This story is republished from NM Political Report, a nonprofit news outlet, as a part of our commitment to bringing you the best in independent news coverage that matters to Albuquerque.

By Hannah Grover

Teracita Keyanna’s son was born with a heart murmur and her 10-year-old daughter has already had multiple surgeries to address skin nodules.

“These are things and issues that are happening to people that are living in these contaminated areas,” she said.

Keyanna is a member of the Red Water Pond Road Community in Navajo Nation near Churchrock where uranium mine waste threatens both human health and the environment. The community has been fighting for decades to get the waste rock removed. 

In January, they celebrated a victory in that effort — the U.S. Environmental Protection Agency announced that waste from the Quivira Mine site in the Red Water Pond Road community would be moved to the Red Rocks Landfill near Thoreau.

But legislation introduced by Sen. George Muñoz, D-Gallup, would have put a stop to those plans. SB 316 would have required disposal of uranium tailings and uranium waste from the mining, milling, or processing of uranium ore in underground depositories. It was tabled Tuesday by the Senate Indian, Rural and Cultural Affairs Committee on a 3-2 vote after Red Water Pond Road community members and allies spoke up against it. Committee Chairwoman Sen. Shannon Pinto, D-Tohatchi, cast the deciding vote. Because it was tabled, SB 316 will likely not advance this session.

Keyanna said she opposed SB 316 because “my children deserve to go home and be safe.”

“Why are you overlooking our communities? Why are you overlooking our people? And that’s that’s our future, right there. My children are part of that future,” she said. “If you guys don’t care about the state of our state and its future, then continue to overlook the community. Go ahead, but we’re not going to stop fighting. We deserve the same thing that you guys all have and all want a clean home, a clean environment and a bright future for our children.” 

Larry King lives nearby in the Church Rock community, which is also impacted by uranium mine waste. 

“This bill will be very detrimental to our community,” he said.

King said the SB 316 would prevent cleanup of the uranium mine waste because the bill calls for it to be disposed of in a federally-managed underground repository.

The Waste Isolation Pilot Project in New Mexico is a licensed underground depository for nuclear wastes, however it is only authorized to take transuranic waste and cannot accept uranium mine tailings — something Sen.
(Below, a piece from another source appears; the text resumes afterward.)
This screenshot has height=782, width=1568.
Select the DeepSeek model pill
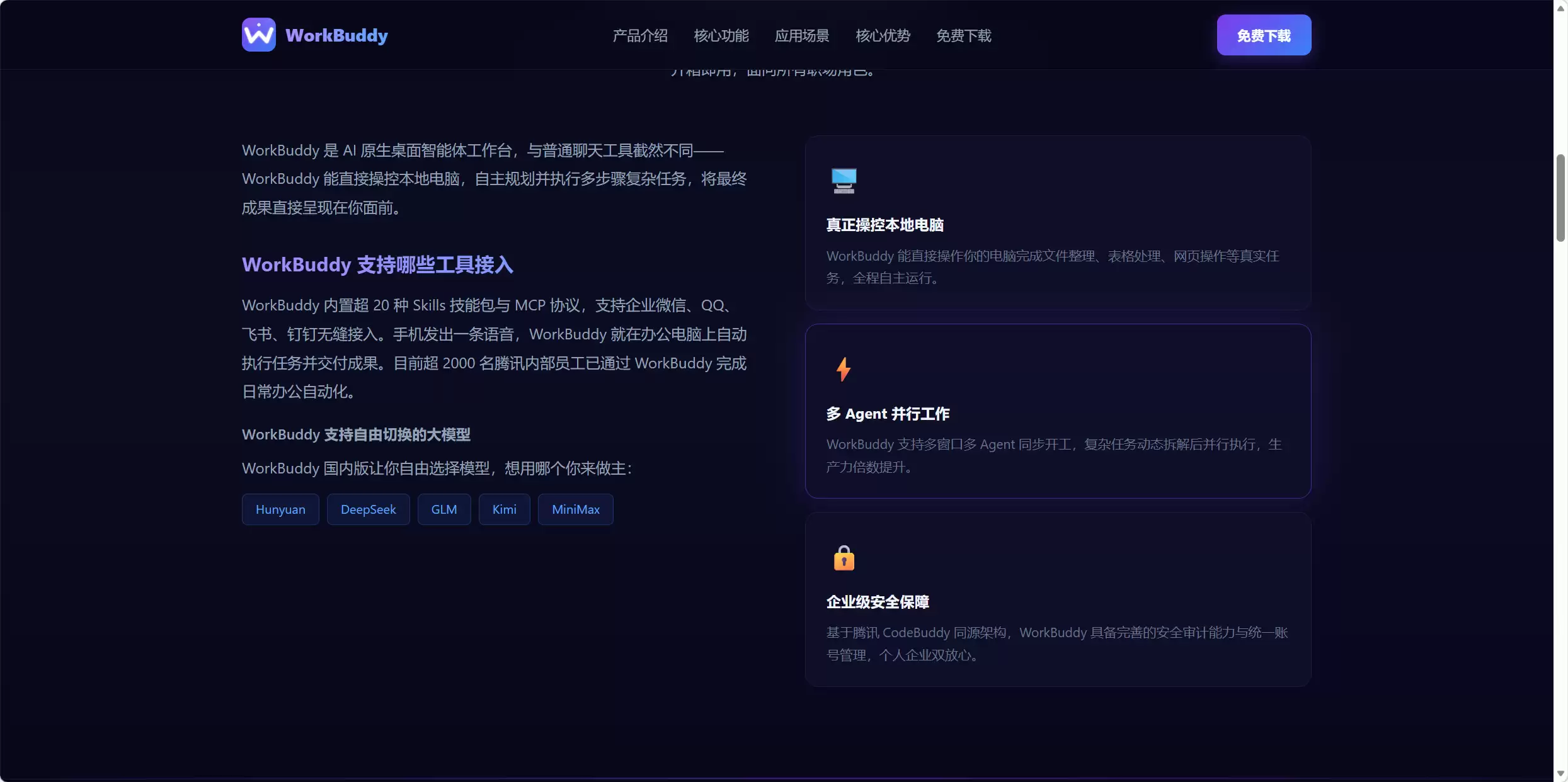tap(368, 509)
William Soules, D-Las Cruces, noted during the committee debate. 

Muñoz argued that the mine waste shouldn’t just be moved from one Navajo Nation chapter to another. He said SB 316 will not prevent the cleanup of the uranium mine waste.

Instead, the Navajo Nation is looking toward the White Mesa Mill in southeast Utah as a potential solution, Daniel Moquin with the Navajo Nation Department of Justice told committee members.
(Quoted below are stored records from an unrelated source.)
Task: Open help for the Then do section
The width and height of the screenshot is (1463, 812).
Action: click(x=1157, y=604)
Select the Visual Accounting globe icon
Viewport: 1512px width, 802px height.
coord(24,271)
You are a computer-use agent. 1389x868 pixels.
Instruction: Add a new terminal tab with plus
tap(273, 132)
The company that owns the White Mesa Mill — Energy Fuels Resources — may be willing to take in the mine waste, extract any remaining uranium, vanadium and critical minerals using a relatively new type of separation technology known as ablation, and then dispose of the rest in an underground repository near the mill site.

That plan would also entail moving the waste from one Native American community to another. The White Mesa Mill is on the ancestral lands of the Ute Mountain Ute tribe and abuts the tribe’s White Mesa community. The mill is also located near several Navajo Nation chapters and near the Bears Ears National Monument, which is the sacred ancestral homeland of several Indigenous groups including the Puebloan peoples of New Mexico and the Navajo Nation.

The White Mesa Mill, which is the only remaining uranium mill in the country, has also been taking in uranium waste from overseas, including from Japan.

Moquin argued that White Mesa Mill could begin taking the uranium mine waste much faster than the Red Rock Landfill, which still needs to get all the necessary permits.

“We could start moving material off the site within a month and not have the uncertainty of creating a repository [at the Red Rocks Landfill],” he said.